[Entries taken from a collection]
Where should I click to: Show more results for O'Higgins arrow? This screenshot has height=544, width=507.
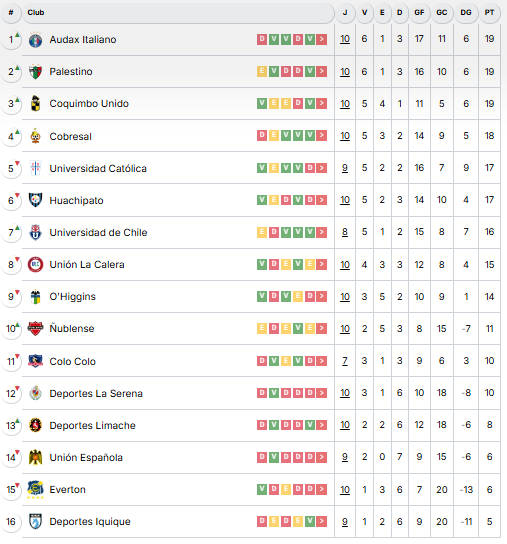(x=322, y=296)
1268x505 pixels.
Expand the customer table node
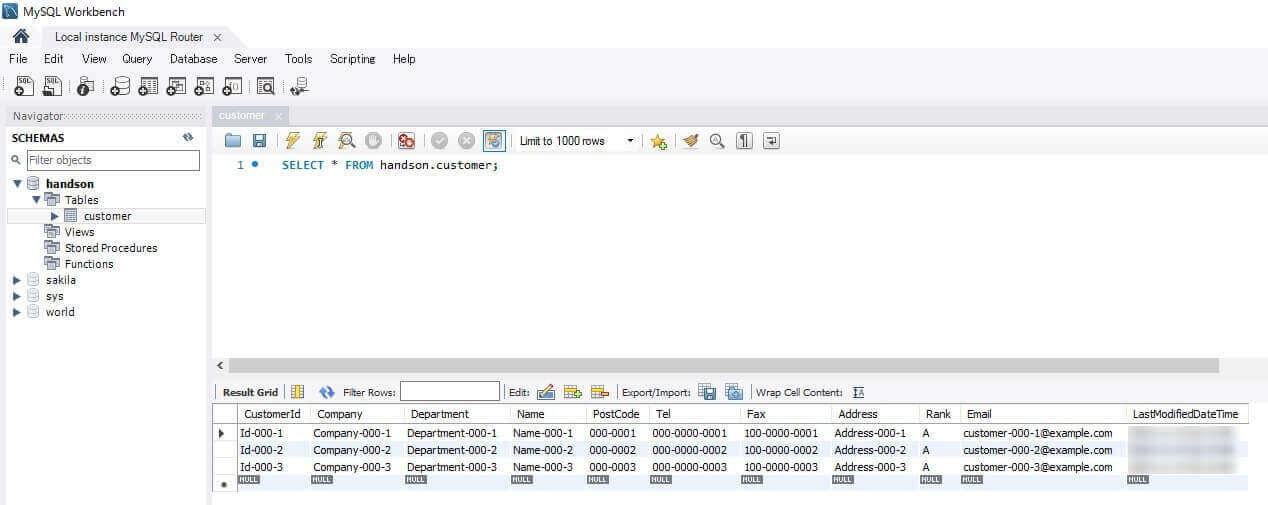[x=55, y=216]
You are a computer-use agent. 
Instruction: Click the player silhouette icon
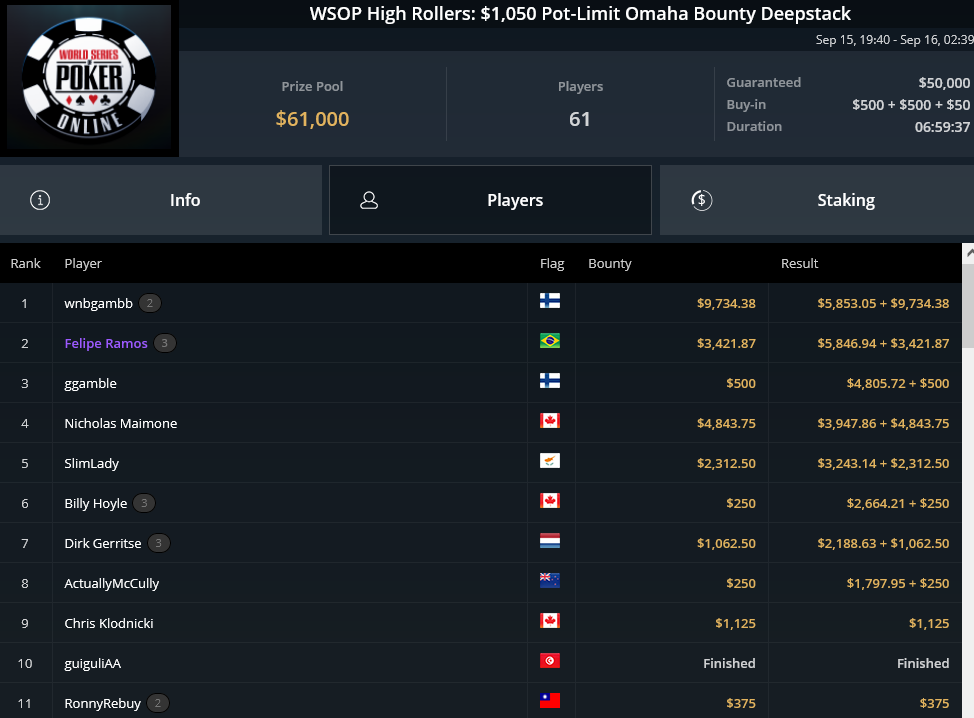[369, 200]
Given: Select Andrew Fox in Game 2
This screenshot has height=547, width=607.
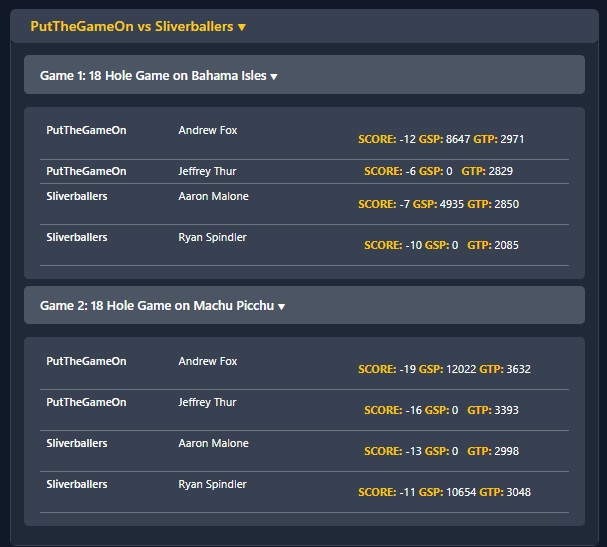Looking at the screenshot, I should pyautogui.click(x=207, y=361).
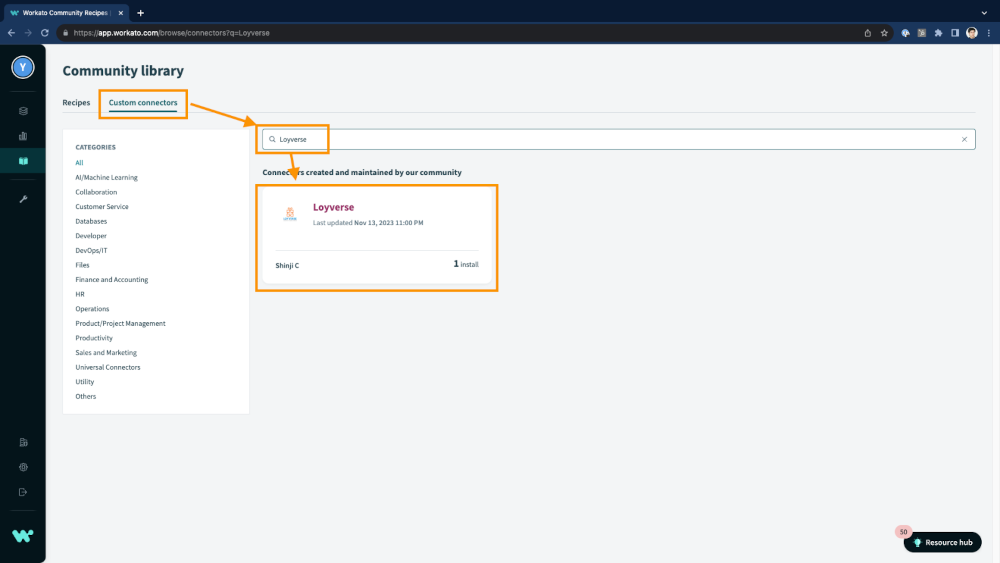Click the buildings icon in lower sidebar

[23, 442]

→ TO DO
Please output all the data exactly as given, with the pictures omitted.

→ WRITTEN RESPONSE
Where should I click to: Show more results for O'Higgins arrow? This screenshot has height=544, width=507.
(x=322, y=296)
1268x505 pixels.
Expand the customer table node
[x=55, y=216]
You are a computer-use agent. 
Instruction: Click the player silhouette icon
[369, 200]
Given: Select Andrew Fox in Game 2
This screenshot has height=547, width=607.
Looking at the screenshot, I should pyautogui.click(x=207, y=361).
Click the buildings icon in lower sidebar

[23, 442]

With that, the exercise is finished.